Blocking M conductance (g_M) in the lobula giant movement detector (LGMD) causes failures in descending contralateral movement detector (DCMD) spike initiation. A: example trace of a LGMD-DCMD recording pair after g_M blockade by XE991 (300 mM). Arrowheads mark LGMD spikes that fail to initiate DCMD spikes. B: under control conditions, LGMD spikes reliably initiate DCMD spikes (average of 99.7% of LGMD spikes had clear matched DCMD spikes with 1.3- to 4.8-ms delay). After g_M blockade by XE991, this was substantially reduced. Data from individual animals are displayed with gray lines; 6 of 8 animals had significant reductions in DCMD spike initiations (P < 0.05). On average, only 62.7% of LGMD spikes initiated DCMD spikes after g_M block; black circles and lines are median ± median average deviation (mad) of individual percentages. C: for LGMD-DCMD spike pairs, the spike delay was measured from the peak of the intracellular LGMD spike (dashed line) to the peak of the extracellular DCMD spike. D: in all 8 animals tested, the spike delay significantly increased after g_M blockade with an average increase of 0.7 ms (P < 0.01).
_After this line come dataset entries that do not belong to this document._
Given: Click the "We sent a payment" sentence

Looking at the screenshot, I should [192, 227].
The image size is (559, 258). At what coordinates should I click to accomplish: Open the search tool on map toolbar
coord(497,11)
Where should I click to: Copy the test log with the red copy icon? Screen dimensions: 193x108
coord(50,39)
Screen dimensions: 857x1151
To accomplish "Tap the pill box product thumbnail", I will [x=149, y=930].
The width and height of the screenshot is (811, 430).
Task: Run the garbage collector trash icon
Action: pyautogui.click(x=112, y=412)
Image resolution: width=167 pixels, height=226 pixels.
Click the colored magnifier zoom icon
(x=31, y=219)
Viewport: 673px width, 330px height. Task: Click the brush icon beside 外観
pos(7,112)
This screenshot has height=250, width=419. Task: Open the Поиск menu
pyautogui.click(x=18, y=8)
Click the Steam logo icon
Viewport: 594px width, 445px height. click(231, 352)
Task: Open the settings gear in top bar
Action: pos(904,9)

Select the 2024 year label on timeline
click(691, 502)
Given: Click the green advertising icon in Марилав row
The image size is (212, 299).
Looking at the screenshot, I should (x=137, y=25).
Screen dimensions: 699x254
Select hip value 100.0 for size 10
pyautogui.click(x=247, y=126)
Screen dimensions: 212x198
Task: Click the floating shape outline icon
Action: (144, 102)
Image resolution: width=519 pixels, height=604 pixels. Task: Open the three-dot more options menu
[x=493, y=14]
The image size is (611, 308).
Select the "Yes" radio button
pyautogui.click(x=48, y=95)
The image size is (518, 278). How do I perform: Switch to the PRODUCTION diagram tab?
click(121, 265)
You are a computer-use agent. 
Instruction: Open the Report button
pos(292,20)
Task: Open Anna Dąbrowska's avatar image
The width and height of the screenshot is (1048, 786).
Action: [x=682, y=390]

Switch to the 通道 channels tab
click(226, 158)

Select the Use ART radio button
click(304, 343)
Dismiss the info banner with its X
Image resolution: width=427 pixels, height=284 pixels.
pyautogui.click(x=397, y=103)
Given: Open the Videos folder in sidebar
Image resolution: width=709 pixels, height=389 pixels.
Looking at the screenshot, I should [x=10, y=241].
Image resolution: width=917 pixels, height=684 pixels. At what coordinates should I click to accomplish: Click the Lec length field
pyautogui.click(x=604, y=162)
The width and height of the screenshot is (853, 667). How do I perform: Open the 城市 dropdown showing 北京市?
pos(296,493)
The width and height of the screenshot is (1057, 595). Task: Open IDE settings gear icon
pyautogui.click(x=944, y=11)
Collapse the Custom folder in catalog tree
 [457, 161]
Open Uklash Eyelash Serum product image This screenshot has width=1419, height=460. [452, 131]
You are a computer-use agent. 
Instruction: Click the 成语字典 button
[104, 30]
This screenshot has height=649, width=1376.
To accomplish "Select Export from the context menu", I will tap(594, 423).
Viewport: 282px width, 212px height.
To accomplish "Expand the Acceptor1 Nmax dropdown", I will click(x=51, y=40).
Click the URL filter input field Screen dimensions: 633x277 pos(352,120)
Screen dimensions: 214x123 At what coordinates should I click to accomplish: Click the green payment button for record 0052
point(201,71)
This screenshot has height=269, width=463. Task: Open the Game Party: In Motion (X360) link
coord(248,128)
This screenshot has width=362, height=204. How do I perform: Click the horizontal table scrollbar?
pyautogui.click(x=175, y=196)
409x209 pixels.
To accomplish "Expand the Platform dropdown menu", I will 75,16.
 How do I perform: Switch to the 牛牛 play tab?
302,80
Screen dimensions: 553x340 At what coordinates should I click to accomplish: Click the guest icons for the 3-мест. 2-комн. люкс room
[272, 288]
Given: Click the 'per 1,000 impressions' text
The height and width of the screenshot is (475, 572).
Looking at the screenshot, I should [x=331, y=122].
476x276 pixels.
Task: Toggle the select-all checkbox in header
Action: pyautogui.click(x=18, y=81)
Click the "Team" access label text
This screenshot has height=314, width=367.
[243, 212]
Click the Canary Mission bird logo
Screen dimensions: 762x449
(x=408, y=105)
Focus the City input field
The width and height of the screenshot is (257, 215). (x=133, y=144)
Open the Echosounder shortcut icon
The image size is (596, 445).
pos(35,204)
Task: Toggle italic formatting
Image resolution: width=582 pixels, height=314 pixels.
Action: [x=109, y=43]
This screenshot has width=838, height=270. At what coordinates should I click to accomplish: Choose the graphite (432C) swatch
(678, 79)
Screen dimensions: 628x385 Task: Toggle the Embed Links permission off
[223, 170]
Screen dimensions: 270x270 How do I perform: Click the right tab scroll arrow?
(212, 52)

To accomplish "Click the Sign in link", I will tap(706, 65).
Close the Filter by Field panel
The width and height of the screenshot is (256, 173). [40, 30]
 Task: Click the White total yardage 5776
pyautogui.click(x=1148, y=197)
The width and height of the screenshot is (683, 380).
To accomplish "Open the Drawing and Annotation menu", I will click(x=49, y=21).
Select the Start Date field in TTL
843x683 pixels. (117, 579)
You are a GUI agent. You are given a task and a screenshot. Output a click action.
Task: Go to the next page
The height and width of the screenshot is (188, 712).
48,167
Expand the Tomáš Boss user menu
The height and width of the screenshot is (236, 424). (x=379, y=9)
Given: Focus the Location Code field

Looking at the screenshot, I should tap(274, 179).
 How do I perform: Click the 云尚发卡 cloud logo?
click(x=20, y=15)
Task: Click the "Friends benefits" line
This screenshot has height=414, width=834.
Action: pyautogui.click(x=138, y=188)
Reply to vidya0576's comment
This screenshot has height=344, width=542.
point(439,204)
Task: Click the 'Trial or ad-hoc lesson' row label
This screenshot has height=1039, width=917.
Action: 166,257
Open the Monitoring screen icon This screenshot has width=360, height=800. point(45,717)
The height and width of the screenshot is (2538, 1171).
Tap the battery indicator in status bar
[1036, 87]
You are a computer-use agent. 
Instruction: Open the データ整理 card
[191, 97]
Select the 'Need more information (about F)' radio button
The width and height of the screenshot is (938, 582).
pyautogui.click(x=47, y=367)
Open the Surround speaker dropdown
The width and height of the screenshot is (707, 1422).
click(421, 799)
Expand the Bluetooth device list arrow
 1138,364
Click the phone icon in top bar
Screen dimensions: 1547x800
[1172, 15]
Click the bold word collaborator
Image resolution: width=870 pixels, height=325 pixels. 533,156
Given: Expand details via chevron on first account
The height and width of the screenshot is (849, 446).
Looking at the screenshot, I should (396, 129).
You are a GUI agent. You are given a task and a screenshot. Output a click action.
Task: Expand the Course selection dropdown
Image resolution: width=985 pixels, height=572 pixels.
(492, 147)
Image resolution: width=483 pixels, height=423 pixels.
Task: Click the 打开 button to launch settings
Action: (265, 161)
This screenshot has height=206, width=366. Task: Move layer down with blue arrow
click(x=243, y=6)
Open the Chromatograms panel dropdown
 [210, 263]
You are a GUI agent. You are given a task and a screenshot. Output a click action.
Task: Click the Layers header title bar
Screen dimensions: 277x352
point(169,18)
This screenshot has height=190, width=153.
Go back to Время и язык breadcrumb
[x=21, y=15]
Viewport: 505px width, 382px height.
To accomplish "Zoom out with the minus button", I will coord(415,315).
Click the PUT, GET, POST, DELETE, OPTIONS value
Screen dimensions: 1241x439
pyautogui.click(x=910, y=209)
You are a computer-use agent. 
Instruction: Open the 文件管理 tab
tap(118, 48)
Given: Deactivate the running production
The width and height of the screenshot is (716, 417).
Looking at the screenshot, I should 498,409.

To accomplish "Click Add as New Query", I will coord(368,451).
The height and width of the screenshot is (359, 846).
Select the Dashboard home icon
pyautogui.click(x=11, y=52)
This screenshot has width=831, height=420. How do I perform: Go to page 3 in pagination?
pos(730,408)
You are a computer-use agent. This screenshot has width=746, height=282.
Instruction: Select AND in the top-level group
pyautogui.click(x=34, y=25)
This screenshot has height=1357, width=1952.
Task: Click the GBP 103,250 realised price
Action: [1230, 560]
Individual animal data are shown in gray; black circles and lines are median ± mad of individual means. E: in 6 of 8 animals there was also a reduction in the consistency of the spike delay (P = 0.039, sign rank test) with an average increase in the SD of the spike delay of 0.2 ms (P = 0.032, paired t-test).

Fig. 6.

A multicompartmental model of the lobula giant movement detector (LGMD) reproduced the subthreshold effects of M conductance (g_M). A: illustration of the model morphology from 2 orientations. The LGMD’s 3 dendritic fields (shown in blue) had an average g_M density of 26 µS/cm² at resting membrane potential (V_rest; −65 mV). The LGMD’s primary neurite (shown in black), which connects the dendritic fields to the spike initiation zone (SIZ; red) and continues because the axon (green) had an average conductance density of 93 µS/cm² at V_rest. The axon extends farther than shown and had a total length of 463 µm. B: the g_M value used for simulations had a broad steady-state activation curve with steepness of 12 mV. C: the time constant of g_M activation (τ_m) had a minimum and maximum of 2.5 and 21 ms. D: removal of g_M to simulate XE991 application increased the resting membrane potential (resting V_m) by 2.7–3.5 mV. For all simulations, data ranges and variability are from measurements of different model sections. E: measured input resistance (R_i) to step currents increased by 25–42% after g_M reduction. F: membrane time constant also increased after simulated XE991 application, by 41–55%. In D–F, central lines are medians, top and bottom box edges are 75th and 25th percentiles, and whiskers denote the extent of data. G: measured summation to simulated excitatory postsynaptic potentials (sEPSPs) increased for all delays after simulated XE991 application; circles and error bars are medians ± mad. Inset shows traces of injected current and membrane potential for sEPSPs with delays of 10 ms. H: median effective R_i to sEPSPs increased from 5.0 to 8.7 MΩ after g_M blockade.

Fig. 7.

Model lobula giant movement detector (LGMD) reproduced the role of M conductance (g_M) in the LGMD’s spiking pattern. A and B: simulated effect of g_M blockade on depolarizing current steps (A) and chirp currents (B) injected into different dendritic sections to induce spiking. For control chirp currents, a constant depolarizing current was superposed (2.5 nA in example trace in B, left). C: after g_M blockade, there was a shift in the interspike interval (ISI) distribution, with the proportion of spikes with ISIs of 2–5 ms increasing from 13% to 44%. D: as in the experimental data, a spike phase progression occurred with increasing chirp frequency. Data are displayed as in Fig. 4D but with each line representing data recorded from different model compartments instead of different recordings. E: a broadening of the spike phase distribution produced a 37% reduction in spike phase coherence after g_M blockade. F: the decreased reliability in spike time is shown after conversion of the phase to time from peak current. The spikes occurring within 10 ms of 0° decreased from 62% to 19% after g_M blockade (compare with Fig. 4F). G: the model LGMD also produced a shift to a larger percentage of spikes being generated by low-frequency inputs.